Passage extrait:
--------------------------------------------------

Les conséquences fiscales d'une réduction du capital d'une société

Maître Luc Herve, avocat au barreau de Liège

 

Jusqu'il y a peu, la réduction de capital était une opération permettant aux associés de percevoir de la société des fonds non taxés, pour autant qu'elle fût imputée sur du capital réellement libéré. Depuis le 1er janvier 2018, il n'en est plus ainsi et toute réduction de capital s’impute proportionnellement à la fois sur le capital réellement libéré et sur certaines réserves, ce qui est de nature à entraîner la perception du précompte mobilier au taux de 30 %.

 

Conformément à ce que prévoient le Code des sociétés et le nouveau Code des Sociétés et Associations, les sociétés peuvent réduire leur capital (dans la mesure où elles en ont un - songeons à la nouvelle SRL) afin de rembourser (partiellement), de manière égale, leurs associés. Cette opération, qui est assimilée à une liquidation partielle de la société, est décidée par son assemblée générale.

Cette opération engendre certaines conséquences au plan fiscal. A cet égard, le régime fiscal des réductions de capital a été profondément remanié par la loi du 25 décembre 2017 portant réforme de l’impôt des sociétés. Depuis le 1er janvier 2018, toute réduction de capital s’impute proportionnellement sur le capital réellement libéré et sur certaines réserves.

 

Opération taxable ?

Or, toute réduction de capital qui n’est pas imputée sur du capital réellement libéré par les associés (c’est-à-dire du capital effectivement mis à disposition de la société et non, le capital souscrit qui est le capital promis par les associés, mais pas nécessairement mis à la disposition de la société) est taxable.

La volonté du législateur trouve confirmation dans l'Exposé des motifs de la loi du 25 décembre 2017 (cf. Doc. Parl., Ch. Repr., n°54-2839/001, p. 13) : "Désormais, une réduction du capital entraîne l’attribution d’un dividende imposable proportionnellement à la part des réserves taxées incorporées dans le capital social, augmentée des autres réserves taxées non incorporées dans le capital et des réserves exonérées incorporées au capital (répartition au prorata) ".

--------------------------------------------------

Tâche 1: Reproduisez à l'identique les entrées ci-dessous, depuis leur début jusqu'à la ligne contenant « Action: click(965, 522) », celle-ci comprise.

Quelques entrées
--------------------------------------------------

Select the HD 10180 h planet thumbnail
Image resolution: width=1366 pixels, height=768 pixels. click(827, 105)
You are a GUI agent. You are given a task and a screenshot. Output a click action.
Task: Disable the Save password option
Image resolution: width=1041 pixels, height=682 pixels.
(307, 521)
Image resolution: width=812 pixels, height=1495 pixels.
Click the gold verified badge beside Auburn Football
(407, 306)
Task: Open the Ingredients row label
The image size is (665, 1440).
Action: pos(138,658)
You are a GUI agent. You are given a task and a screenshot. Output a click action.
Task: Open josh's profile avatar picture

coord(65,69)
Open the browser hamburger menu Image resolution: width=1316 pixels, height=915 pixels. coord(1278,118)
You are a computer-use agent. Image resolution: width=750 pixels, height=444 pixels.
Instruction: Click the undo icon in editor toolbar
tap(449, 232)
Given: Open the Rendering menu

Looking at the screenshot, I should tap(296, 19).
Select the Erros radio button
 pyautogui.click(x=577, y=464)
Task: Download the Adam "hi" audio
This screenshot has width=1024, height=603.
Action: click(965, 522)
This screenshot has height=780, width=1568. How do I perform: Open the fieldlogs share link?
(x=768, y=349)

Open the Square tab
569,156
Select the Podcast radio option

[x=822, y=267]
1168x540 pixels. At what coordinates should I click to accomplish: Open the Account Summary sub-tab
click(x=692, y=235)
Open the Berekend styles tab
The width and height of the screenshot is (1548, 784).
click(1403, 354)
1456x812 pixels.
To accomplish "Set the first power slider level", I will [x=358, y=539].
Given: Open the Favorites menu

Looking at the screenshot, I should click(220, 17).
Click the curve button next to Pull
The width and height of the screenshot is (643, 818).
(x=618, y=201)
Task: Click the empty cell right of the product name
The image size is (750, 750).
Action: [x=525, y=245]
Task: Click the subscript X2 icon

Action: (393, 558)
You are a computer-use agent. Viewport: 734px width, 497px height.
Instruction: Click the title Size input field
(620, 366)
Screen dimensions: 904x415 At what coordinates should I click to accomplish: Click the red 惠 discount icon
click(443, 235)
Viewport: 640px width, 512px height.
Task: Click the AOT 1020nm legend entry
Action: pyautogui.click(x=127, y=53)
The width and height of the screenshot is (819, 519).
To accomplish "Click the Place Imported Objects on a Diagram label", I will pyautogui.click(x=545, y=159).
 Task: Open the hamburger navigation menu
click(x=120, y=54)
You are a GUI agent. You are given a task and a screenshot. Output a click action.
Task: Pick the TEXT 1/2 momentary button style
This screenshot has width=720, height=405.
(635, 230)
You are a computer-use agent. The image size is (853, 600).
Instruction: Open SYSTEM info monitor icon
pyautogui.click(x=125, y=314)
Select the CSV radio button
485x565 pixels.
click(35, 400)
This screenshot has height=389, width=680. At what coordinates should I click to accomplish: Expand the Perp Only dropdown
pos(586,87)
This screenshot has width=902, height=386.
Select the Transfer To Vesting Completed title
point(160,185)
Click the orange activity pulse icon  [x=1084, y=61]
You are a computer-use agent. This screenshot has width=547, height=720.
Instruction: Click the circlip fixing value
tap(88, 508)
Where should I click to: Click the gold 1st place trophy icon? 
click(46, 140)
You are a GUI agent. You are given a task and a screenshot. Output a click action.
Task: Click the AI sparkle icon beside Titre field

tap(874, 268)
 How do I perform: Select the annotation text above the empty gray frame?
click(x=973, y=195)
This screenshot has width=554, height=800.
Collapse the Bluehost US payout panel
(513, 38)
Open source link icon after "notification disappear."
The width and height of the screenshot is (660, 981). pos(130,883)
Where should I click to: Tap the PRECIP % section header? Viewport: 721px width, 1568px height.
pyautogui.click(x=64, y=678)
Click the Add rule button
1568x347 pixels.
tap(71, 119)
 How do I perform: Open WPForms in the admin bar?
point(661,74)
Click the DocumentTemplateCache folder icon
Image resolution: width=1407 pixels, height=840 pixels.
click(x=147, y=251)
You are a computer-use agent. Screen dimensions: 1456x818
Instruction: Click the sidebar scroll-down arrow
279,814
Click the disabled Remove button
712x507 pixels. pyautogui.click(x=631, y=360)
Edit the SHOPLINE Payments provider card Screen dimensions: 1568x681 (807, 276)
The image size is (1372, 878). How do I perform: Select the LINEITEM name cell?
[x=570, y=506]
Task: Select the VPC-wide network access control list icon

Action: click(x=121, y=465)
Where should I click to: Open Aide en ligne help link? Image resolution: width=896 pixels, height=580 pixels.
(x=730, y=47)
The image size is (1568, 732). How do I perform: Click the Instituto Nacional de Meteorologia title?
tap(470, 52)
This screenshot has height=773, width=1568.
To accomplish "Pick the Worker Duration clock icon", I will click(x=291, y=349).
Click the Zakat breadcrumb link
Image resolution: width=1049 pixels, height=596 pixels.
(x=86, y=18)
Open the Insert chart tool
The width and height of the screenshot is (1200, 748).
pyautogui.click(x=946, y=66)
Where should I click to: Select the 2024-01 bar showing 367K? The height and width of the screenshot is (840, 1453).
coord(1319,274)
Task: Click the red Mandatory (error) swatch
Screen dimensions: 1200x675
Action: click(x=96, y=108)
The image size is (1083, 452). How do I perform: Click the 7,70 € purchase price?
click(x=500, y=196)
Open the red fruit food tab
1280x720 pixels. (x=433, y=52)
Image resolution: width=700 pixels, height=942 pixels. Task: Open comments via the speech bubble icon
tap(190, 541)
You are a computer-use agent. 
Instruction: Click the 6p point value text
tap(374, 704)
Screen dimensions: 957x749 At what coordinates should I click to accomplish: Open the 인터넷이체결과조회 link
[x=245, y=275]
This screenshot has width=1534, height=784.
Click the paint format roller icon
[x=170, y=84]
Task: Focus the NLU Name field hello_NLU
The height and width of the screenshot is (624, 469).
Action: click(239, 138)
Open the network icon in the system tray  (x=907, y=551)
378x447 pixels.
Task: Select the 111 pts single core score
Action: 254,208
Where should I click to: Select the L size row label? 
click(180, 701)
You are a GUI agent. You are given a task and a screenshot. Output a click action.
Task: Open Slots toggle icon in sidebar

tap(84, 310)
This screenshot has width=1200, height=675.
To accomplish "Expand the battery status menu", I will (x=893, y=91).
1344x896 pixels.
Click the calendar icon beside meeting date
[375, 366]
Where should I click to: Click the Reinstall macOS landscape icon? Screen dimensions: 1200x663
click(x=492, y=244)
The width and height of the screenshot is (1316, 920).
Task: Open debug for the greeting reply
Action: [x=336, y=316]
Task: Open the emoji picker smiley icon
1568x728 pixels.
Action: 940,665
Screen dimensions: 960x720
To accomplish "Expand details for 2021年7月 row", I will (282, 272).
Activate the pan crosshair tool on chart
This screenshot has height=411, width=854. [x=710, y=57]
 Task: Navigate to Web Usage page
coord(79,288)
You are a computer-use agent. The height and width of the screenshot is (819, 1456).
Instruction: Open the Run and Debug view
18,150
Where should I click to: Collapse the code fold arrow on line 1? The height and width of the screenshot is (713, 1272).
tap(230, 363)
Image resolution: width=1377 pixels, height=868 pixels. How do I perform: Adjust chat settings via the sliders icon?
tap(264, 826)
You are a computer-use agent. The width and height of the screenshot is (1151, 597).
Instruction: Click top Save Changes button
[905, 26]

--------------------------------------------------

Tâche 2: Rédigez la suite de l'article sur les conséquences fiscales d'une réduction de capital.

Résultat final 1:
Select the HD 10180 h planet thumbnail
Image resolution: width=1366 pixels, height=768 pixels. click(827, 105)
You are a GUI agent. You are given a task and a screenshot. Output a click action.
Task: Disable the Save password option
Image resolution: width=1041 pixels, height=682 pixels.
(307, 521)
Image resolution: width=812 pixels, height=1495 pixels.
Click the gold verified badge beside Auburn Football
(407, 306)
Task: Open the Ingredients row label
The image size is (665, 1440).
Action: pos(138,658)
You are a GUI agent. You are given a task and a screenshot. Output a click action.
Task: Open josh's profile avatar picture

coord(65,69)
Open the browser hamburger menu Image resolution: width=1316 pixels, height=915 pixels. coord(1278,118)
You are a computer-use agent. Image resolution: width=750 pixels, height=444 pixels.
Instruction: Click the undo icon in editor toolbar
tap(449, 232)
Given: Open the Rendering menu

Looking at the screenshot, I should tap(296, 19).
Select the Erros radio button
 pyautogui.click(x=577, y=464)
Task: Download the Adam "hi" audio
This screenshot has width=1024, height=603.
Action: click(965, 522)

Résultat final 2:
 

Procéder en étapes

Pour déterminer dans quelle mesure est taxée une réduction de capital, il convient de procéder en plusieurs étapes. En premier lieu, il convient de déterminer le quotient entre le capital effectivement libéré et le montant de ce capital, majoré des réserves taxées et des réserves exonérées incorporées au capital.

On notera que le montant des réserves à prendre en compte est déterminé à la fin de la période imposable qui précède celle au cours de laquelle la réduction de capital est effectuée, mais il est toutefois possible de déduire les acomptes sur dividendes versés au cours de la période imposable en cours (au plus tard au moment du remboursement du capital).

 

Base de calcul

Par ailleurs, certaines réserves, qui ne peuvent en principe être distribuées, sont exclues du calcul. Ainsi, ne sont pas prises en compte :

-      les réserves légales (correspondant aux montants minima);

-      les plus-values latentes;

-      les réserves indisponibles liées aux actions propres ou aux parts bénéficiaires;

-      les provisions pour risques et charges;

-      les réserves taxées négatives (à l’exception des pertes reportées et des réserves constituées à la suite d’un remboursement du capital ou de montants équivalents résultant de l’application des nouvelles règles);

-      les plus-values de réévaluation (dans la mesure où elles ne peuvent pas être distribuées);

-      les réserves exonérées (dans la mesure où elles ne sont pas intégrées dans le capital);

-      les réserves de liquidation;

-      les réserves distribuées et réincorporées.

 

Ensuite, une fois ce calcul effectué, il s'agit d'établir dans quelle mesure la réduction de capital sera imputée sur le capital réellement libéré.

Aussi, il y a lieu de multiplier le pourcentage obtenu lors du précédent calcul par le montant à concurrence duquel le capital sera réduit. Seul le montant ainsi obtenu sera distribué aux associés sans subir de taxation, à condition néanmoins que les règles applicables aux réductions de capital, telles que prévues par le Code des Sociétés et le nouveau Code des Sociétés et Associations, soient respectées.

En revanche, le solde du montant de la réduction du capital social sera imputé, d’un point de vue fiscal, sur les réserves, ce qui engendrera une taxation au précompte mobilier égal à 30 %.

 

Pas de double imposition

Que l'on ne s'y méprenne pas : il ne s'agira pas de payer deux fois de l’impôt sur les mêmes réserves. En effet, lors de la liquidation de la société, le précompte mobilier ne sera pas à nouveau perçu sur la partie des réserves sur laquelle la réduction de capital a été imputée.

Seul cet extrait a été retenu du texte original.